If Ahmed Sharif still had dreadlocks, as PC Talbot had described, they were now hidden beneath a grubby-looking strip of material wound round his head in the style of a Taliban guerrilla, a look reinforced by his unkempt wispy beard, his pinched, underfed build, and his large unblinking eyes.
‘Again, what’s your real surname, sunshine?’ Bren asked. ‘Nathaniel what?’
Ahmed’s eyes grew marginally larger and wilder.
‘Nathaniel being your correct Christian name, right?’
Brock wondered whether Bren intended being quite so offensively crass. It wasn’t his real nature, but he was doing it very convincingly. He decided to stop him. Apart from anything else, it seemed to be counter-productive, since the boy had said nothing since Bren had started on him, and had progressed from rigid to trembling.
‘Em…’ Brock interposed gently. ‘I’m sure Inspector Gurney didn’t mean that quite the way it sounded, Ahmed. We know you’re a devout Muslim. And I’m sure Ahmed Sharif will do very well for the record just now, Bren. You are a regular at mosque, aren’t you, Ahmed?’
The lad looked at Brock suspiciously, but still said nothing.
‘Only, if you don’t want the services of a solicitor at present, I wondered if you’d feel more comfortable if we had someone here from the mosque while we interview you? Imam Hashimi, perhaps? Or someone else?’
‘I object to that, sir,’ Bren said, in his best imitation of recalcitrant constabulary.
‘Overruled, Inspector,’ Brock said firmly. ‘What do you say, son?’ He looked at his watch. ‘Only I may be called away soon, and I may have to leave you and Inspector Gurney to battle on without me.’
Ahmed blinked, the first time for some while, and then spoke. ‘How long’s this going to take then?’

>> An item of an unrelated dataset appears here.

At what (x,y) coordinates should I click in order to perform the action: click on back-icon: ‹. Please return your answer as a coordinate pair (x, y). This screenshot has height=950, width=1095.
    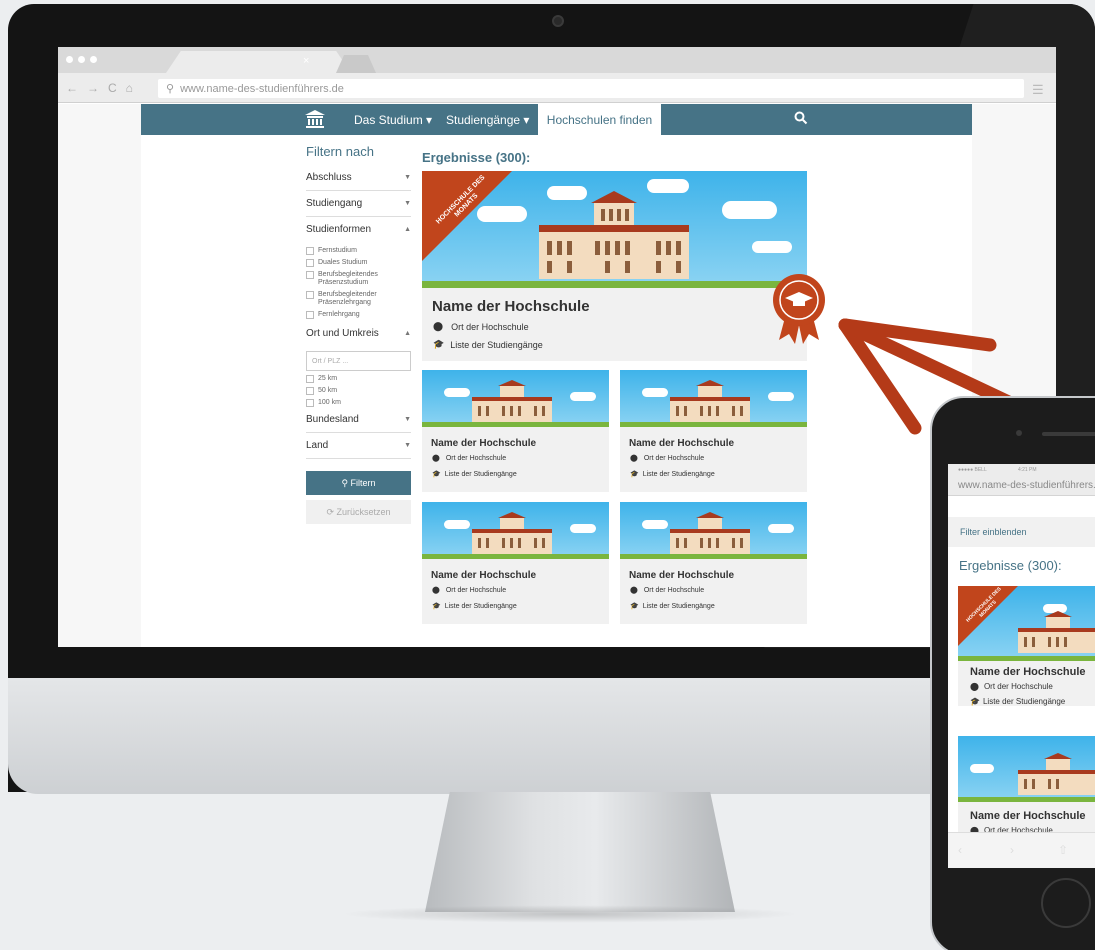
    Looking at the image, I should click on (960, 850).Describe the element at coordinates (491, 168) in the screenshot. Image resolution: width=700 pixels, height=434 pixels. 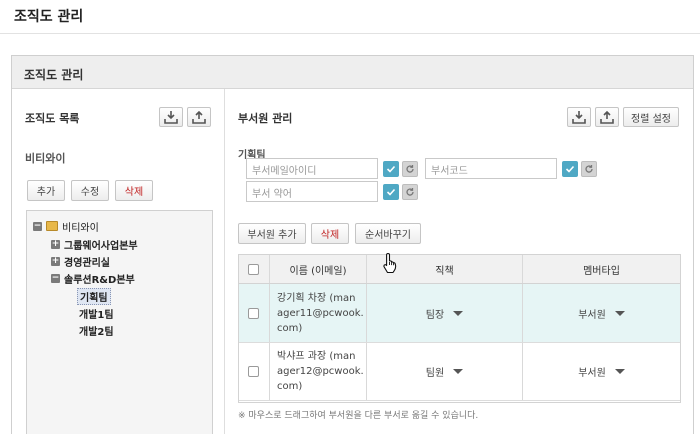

‘Up to you, son. As long as necessary, I suppose.’ Brock glanced at his watch again. At least the lad had spoken. The thought of being left alone with Bren clearly didn’t appeal.
‘Yeah, all right. Imam Hashimi.’
‘Fine, fine. In point of fact, we may not even need to trouble the Imam, who I imagine is a very busy man, with a big flock to tend to. If you’d just answer the inspector’s questions, we could get this over very quickly, eh?’